An even greater existential problem for the Lib Dems, if they really are serious about fighting Reform, is that only 24% of voters think they represent change, compared with 51% for Reform. And change is what voters want. But Farage’s Britain is the only future that Davey sees: there was no sense that the Liberal Democrats could change Britain, or especially wanted to. Beyond their dismissal of the “turquoise Tories”, the policies they unveiled could have been implemented by any government since 1997. An energy security bank to offer £10 billion in affordable loans to homeowners and small businesses. Solar panels in supermarket car parks. Health warnings on smartphones. All that was followed by sclerotic debates over ID cards and nuclear energy, and the late-woke silencing of a trans debate via trenchantly polite reference to procedure and “namecalling”. One quiffy-haired Young Liberal told me his party was a “party of fucking nerds”, known for their obsession with forensic policy analysis. And so they were as angry as Liberals can get when, on Monday, the BBC led with Reform’s decision to scrap Indefinite Leave to Remain, because, of course, their overnight policy release — a two-hour “doomscrolling cap” for under-18s — was so much more radical.
The trouble is, centrism is a hard sell these days. One evening in the Branksome Suite, the Tony Blair Institute (TBI) hosted a fringe event on “disruptive delivery”, where the Lib Dems were urged to assume the mantle of radical centrism. This, they said, is how to beat Farage.

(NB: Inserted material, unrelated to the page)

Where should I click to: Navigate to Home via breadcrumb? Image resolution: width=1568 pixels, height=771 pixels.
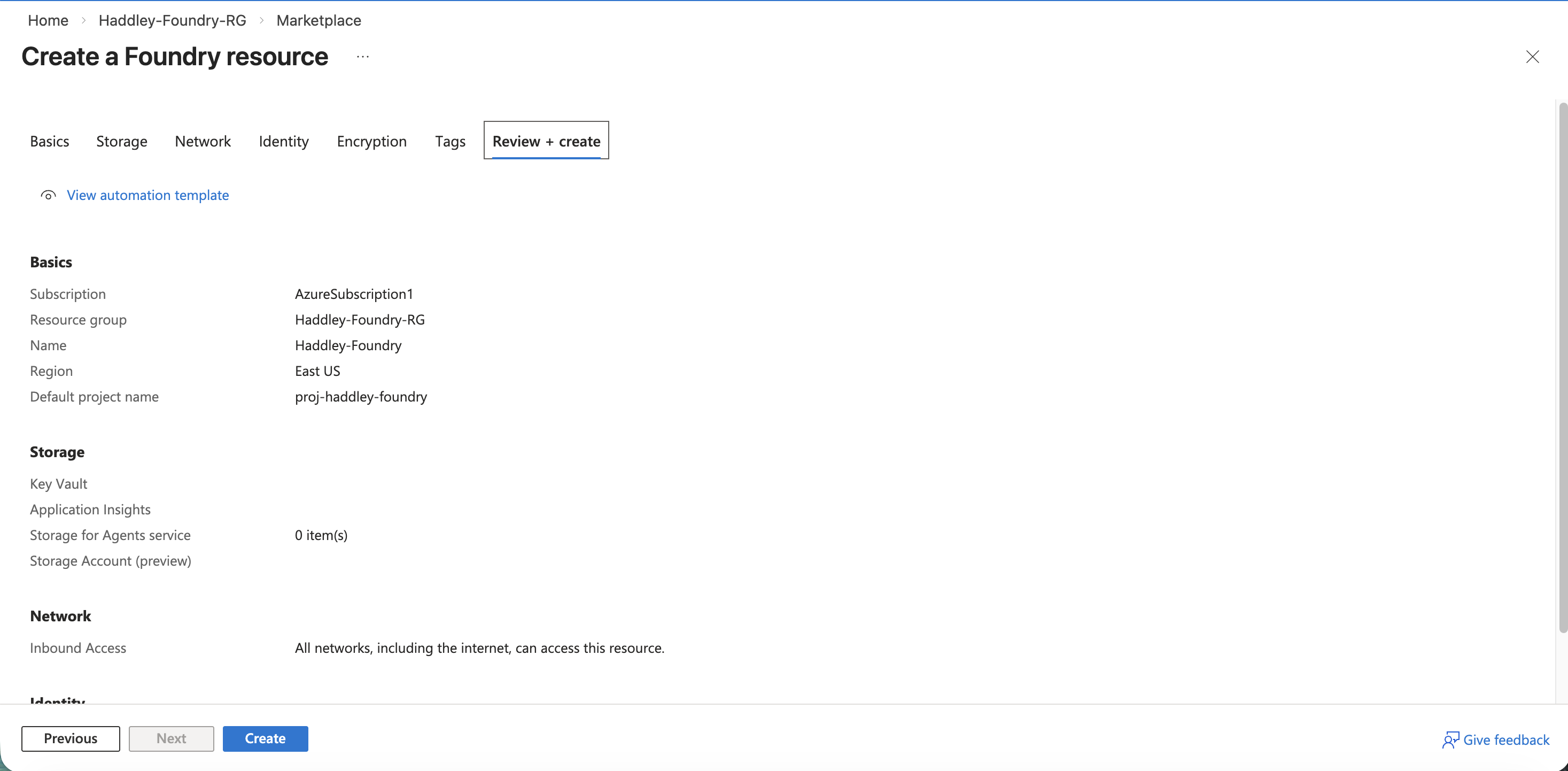pyautogui.click(x=48, y=20)

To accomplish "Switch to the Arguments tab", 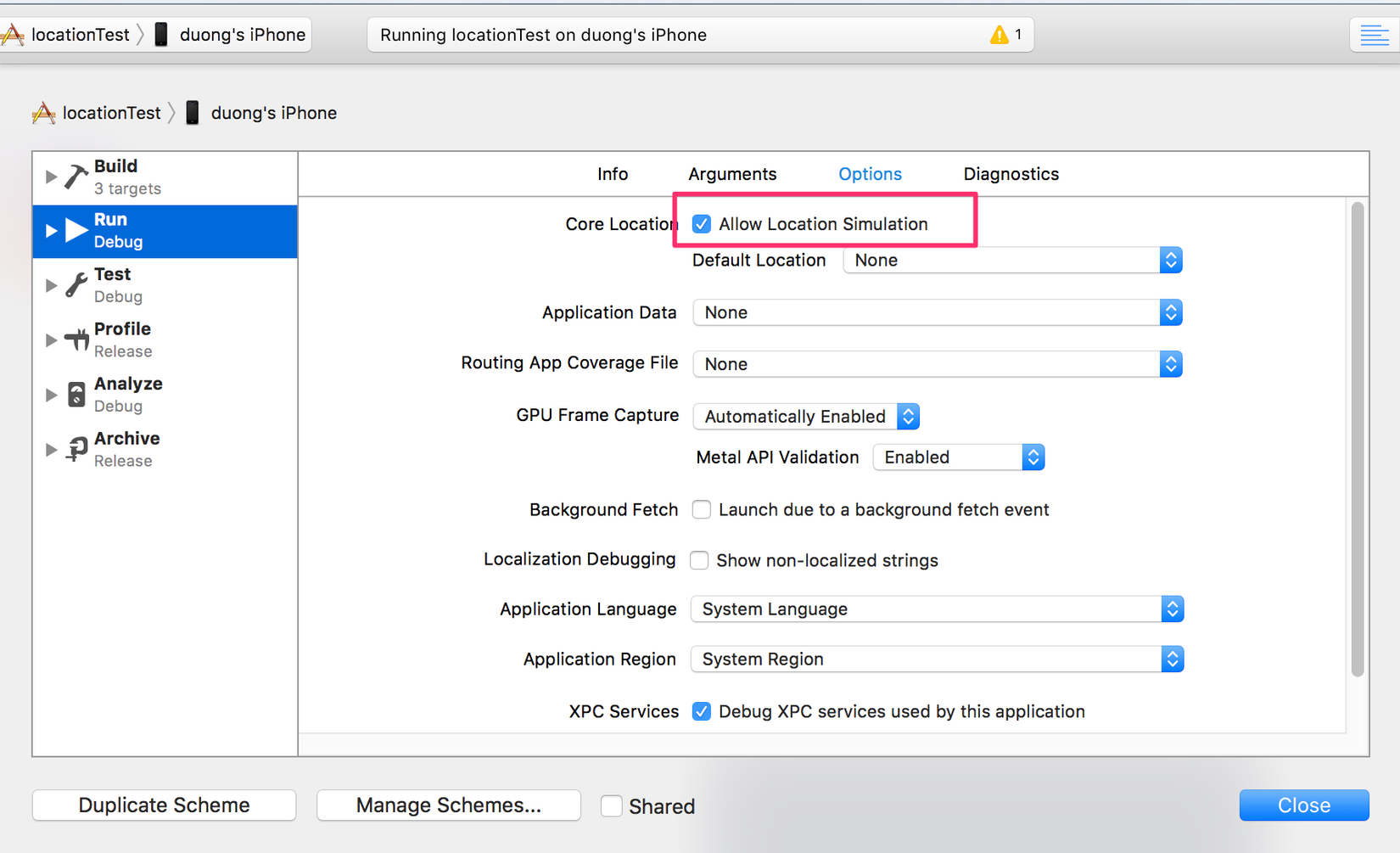I will [732, 174].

Sam Sharps, an ageless technocrat from the TBI, told the party’s deputy-leader Daisy Cooper that “there is no reason why you can’t be radical and sensible… There is no reason why you can’t have a transformational, thought-through, nicely-packaged, costed, implementable policy programme.” That, of course, is what the TBI’s other pet project — the Labour Party — offered with their “fully funded and fully costed” 2024 manifesto: this way lies madness, spending-cuts, tax rises, and an ever-accreting fiscal blackhole.
One disgruntled crowd-member asked them why nobody was speaking about the economy at this conference, and later three other questioners broke into tears: one had lost their seat on a parish council; another’s pub had been bought by the Chinese; another was scared of being a minority in today’s Britain. This is what Britain does to you: it grinds you down until you’re crying in a grey conference room as a think-tanker explains the benefits of bloodless technocracy.
The Liberal Democrats spent four days saying that they would address such griefs, but never did. They can criticise Farage, but they can’t combat him. And try as Davey might to put fire in their bellies, they can only see themselves as an opposition-in-waiting, not a government; they are the new reactionaries who’ll meekly defend the institutions as the Reform party blazes through them. The orders were clear: sharpen your best Farage insults, and prepare yourselves for opposition.